The walls 130 between the individual coolant channels 106, 112, 118 and 124 act as ribs which connect the inner and outer walls 132 and 134 of the jacket 26 to one another. The outer wall 134 always has a substantially uniform temperature because it is relatively far away from the side on which the heat is supplied. As a result, the profile of the inner wall 132 is maintained by the outer wall 134 via the ribs 130, regardless of certain temperature differences along its circumference. It should be pointed out that the inner wall 132 of the jacket 26 has the same wall thickness over the entire axial width in each section running through the central axis 18. This feature also serves to reduce thermal stresses and distortions on the inner wall 132.

Similarly, the outer and inner walls of the hollow side panels 22 and 24 are connected by ribs 136 in addition to the intermediate walls, the relatively cool outer walls of the side panels helping to keep the inner walls level. The bolts 27, which hold the jacket 26 and the side parts 22, 24 together, penetrate some of the channels in the jacket. At the same time, the cooling liquid can cool these bolts, thereby avoiding thermal expansion of the bolts. Hollow dowel pins 128, which are arranged around some of the bolts 27, are used to be able to assemble the housing parts 22, 24 and 26 with an exact fit. There is a sufficient gap for cooling liquid to flow through between the pins 128 and their bolts 27.

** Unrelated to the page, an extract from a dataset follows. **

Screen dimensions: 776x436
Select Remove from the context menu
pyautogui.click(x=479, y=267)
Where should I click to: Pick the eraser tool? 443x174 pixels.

The invention is not limited to the illustrated embodiment. For example, it is possible to arrange an inlet channel in the side part 22 and / or in the jacket 26 in addition to or instead of the inlet channel 40 , and in the same way an outlet channel could be arranged in one or both side parts 22, 24 in addition to or instead of the outlet channel 42 . This would reduce the heat distribution in the housing, as shown in FIG. 4 cannot be changed significantly, and the same arrangement of coolant channels could thus be used with the same advantages.

Claims (3)

Claims: 1. Liquid-cooled housing for rotary piston machines, in particular internal combustion engines, the jacket of which, together with side parts, delimits an interior space in which a piston is eccentrically rotatably mounted, the housing having an inlet and an outlet nozzle for the coolant and the jacket having a plurality of parallel has cooling liquid channels arranged to the axis of rotation, characterized in that the channels (106, 112, 118, 124 ) extend from side to side of the jacket (26) and their ends with cavities (86, 88) provided in the side parts (22, 24) , 90, 100, 102) are in communication, which combine the channels into groups in which the channels are connected in parallel, and that a cavity (86) with the inlet connection (92) and another (90) with the outlet connection (94 ) is in connection, and the remaining cavities (88, 100, 102) are designed as reversing channels, which the groups of parallel-connected = th channels one behind the other switch. 2. Liquid-cooled housing for rotary piston internal combustion engines according to claim 1, characterized in that the channel groups (106, 112, 118, 124) are connected in series with the aid of the reversing channels (88, 100, 102) in such a way that the cooling liquid first passes through the channels (106 ) near one end of the area of the housing in which the combustion takes place, and then progressing the other channel groups (112, 118, 124) over the area in which the combustion takes place to an area in which a relatively low heat input takes place and in which the cavity (90), which is connected to the outlet connection (94), is arranged, flows through. 3. Liquid-cooled housing according to claim 1 or 2, characterized in that the channels (106 or 112, 118) of a group which is arranged in the region of a relatively large heat input to the housing, have a smaller total flow cross-section than the channels (124) of an im Group arranged in a relatively low heat supply area. Documents considered: German Patent No. 448 044; French Patent No. 769 228; "VDI Zeitschrift", Vol. 102 (1960), No. 8, pp. 293 to 322; Book v. Sass: "Construction and Operation of Diesel Machines", 1948, p. 323.